▶ _TO DO_: Some entries follow. Reproduce exactly the lines starting at the one with "[MasterCard] (221, 2148)" and stopping after the one with "Conditions (59, 1750)".

[Stored data entries]

***

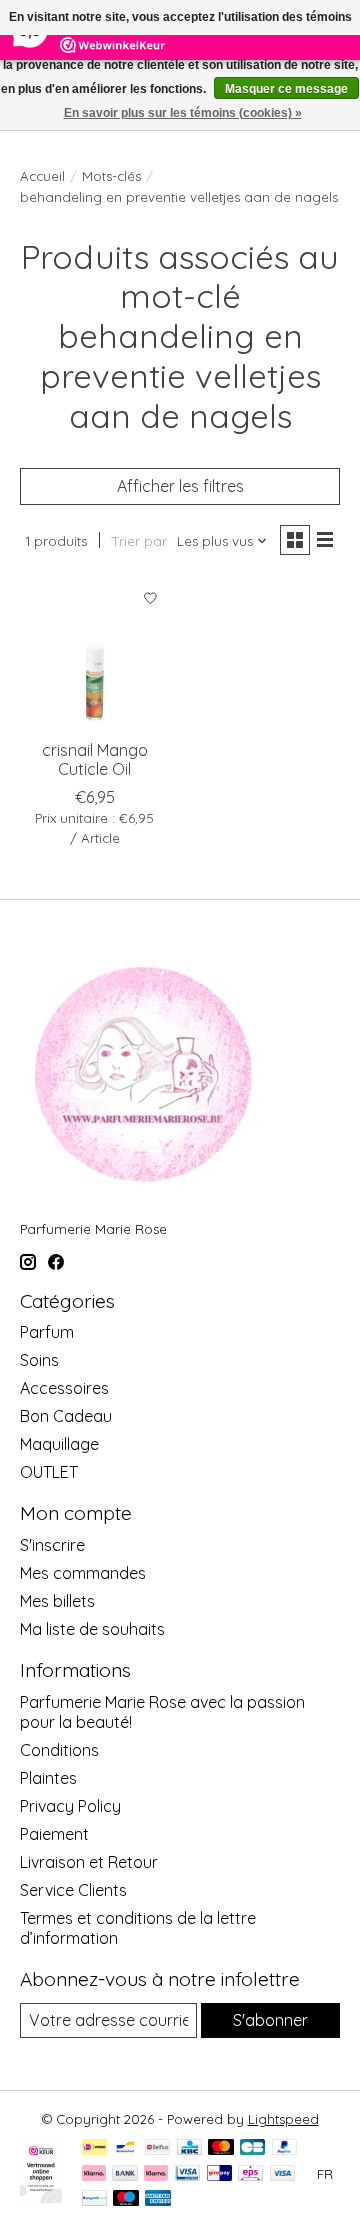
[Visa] (283, 2174)
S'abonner (270, 2020)
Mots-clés (111, 176)
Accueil (42, 176)
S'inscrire (52, 1545)
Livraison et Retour (89, 1862)
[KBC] (189, 2148)
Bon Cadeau (66, 1416)
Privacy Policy (70, 1806)
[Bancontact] (125, 2148)
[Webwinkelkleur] (41, 2197)
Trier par (139, 541)
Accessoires (64, 1388)
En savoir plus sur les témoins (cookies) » (183, 113)
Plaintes (48, 1778)
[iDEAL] (94, 2148)
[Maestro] (126, 2199)
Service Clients (73, 1890)
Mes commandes (83, 1573)
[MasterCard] (221, 2148)
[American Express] (158, 2199)
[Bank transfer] (125, 2174)
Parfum (47, 1332)
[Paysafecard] (94, 2199)
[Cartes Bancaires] (252, 2148)
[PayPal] (285, 2148)
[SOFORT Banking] (156, 2174)
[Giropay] (219, 2174)
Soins (39, 1360)
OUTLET (49, 1472)
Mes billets (57, 1601)
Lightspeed (283, 2119)
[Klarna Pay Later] (94, 2174)
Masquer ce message (286, 89)
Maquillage (59, 1444)
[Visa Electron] (187, 2174)
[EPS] (250, 2174)
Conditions (59, 1750)
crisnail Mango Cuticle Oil (95, 759)
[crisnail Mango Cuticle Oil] (95, 654)
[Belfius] (157, 2148)
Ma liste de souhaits (92, 1629)
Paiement (54, 1834)
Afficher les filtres (180, 486)
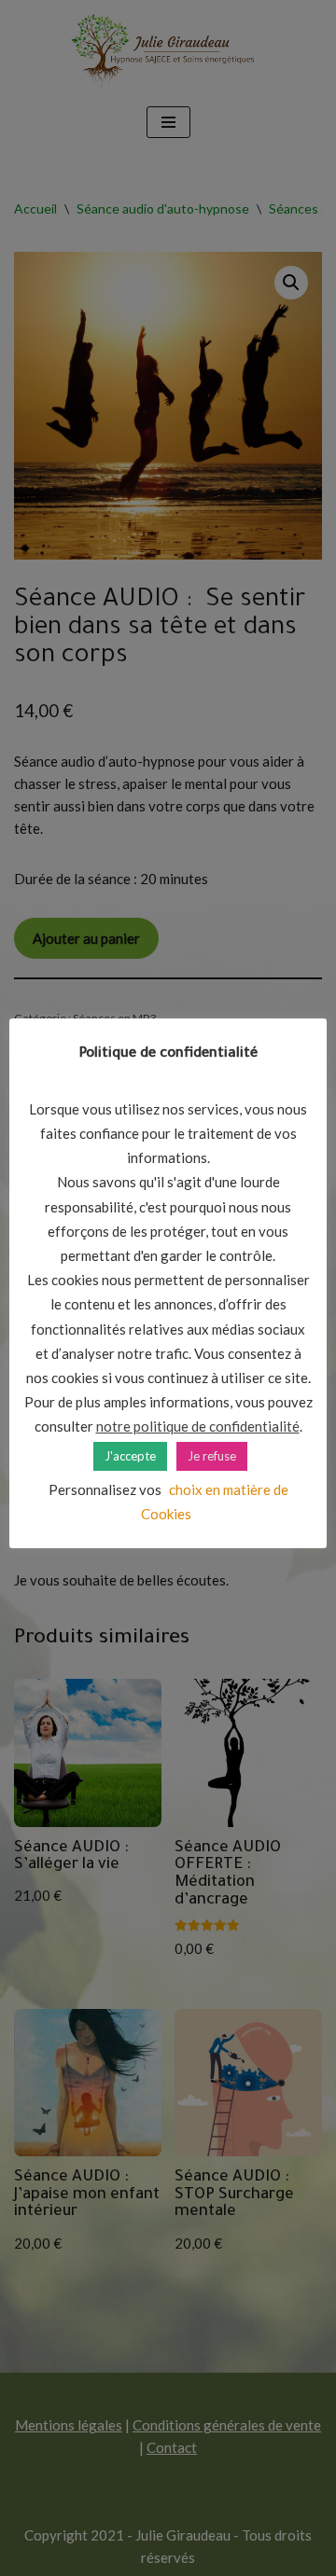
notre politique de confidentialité (198, 1426)
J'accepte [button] (130, 1455)
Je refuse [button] (212, 1455)
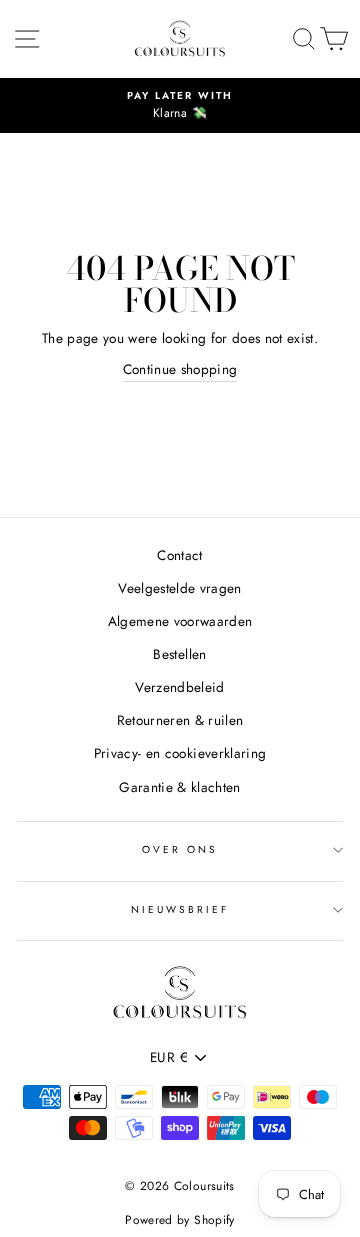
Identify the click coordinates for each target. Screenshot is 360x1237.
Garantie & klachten (179, 787)
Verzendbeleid (179, 687)
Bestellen (179, 654)
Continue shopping (180, 369)
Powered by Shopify (179, 1220)
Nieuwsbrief (180, 909)
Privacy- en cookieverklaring (180, 753)
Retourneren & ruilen (180, 720)
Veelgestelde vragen (179, 588)
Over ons (180, 849)
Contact (179, 555)
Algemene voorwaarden (180, 621)
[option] (180, 106)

***

▶ _ANSWER SECTION_:
[MasterCard] (221, 2148)
[American Express] (158, 2199)
[Bank transfer] (125, 2174)
Parfum (47, 1332)
[Paysafecard] (94, 2199)
[Cartes Bancaires] (252, 2148)
[PayPal] (285, 2148)
[SOFORT Banking] (156, 2174)
[Giropay] (219, 2174)
Soins (39, 1360)
OUTLET (49, 1472)
Mes billets (57, 1601)
Lightspeed (283, 2119)
[Klarna Pay Later] (94, 2174)
Masquer ce message (286, 89)
Maquillage (59, 1444)
[Visa Electron] (187, 2174)
[EPS] (250, 2174)
Conditions (59, 1750)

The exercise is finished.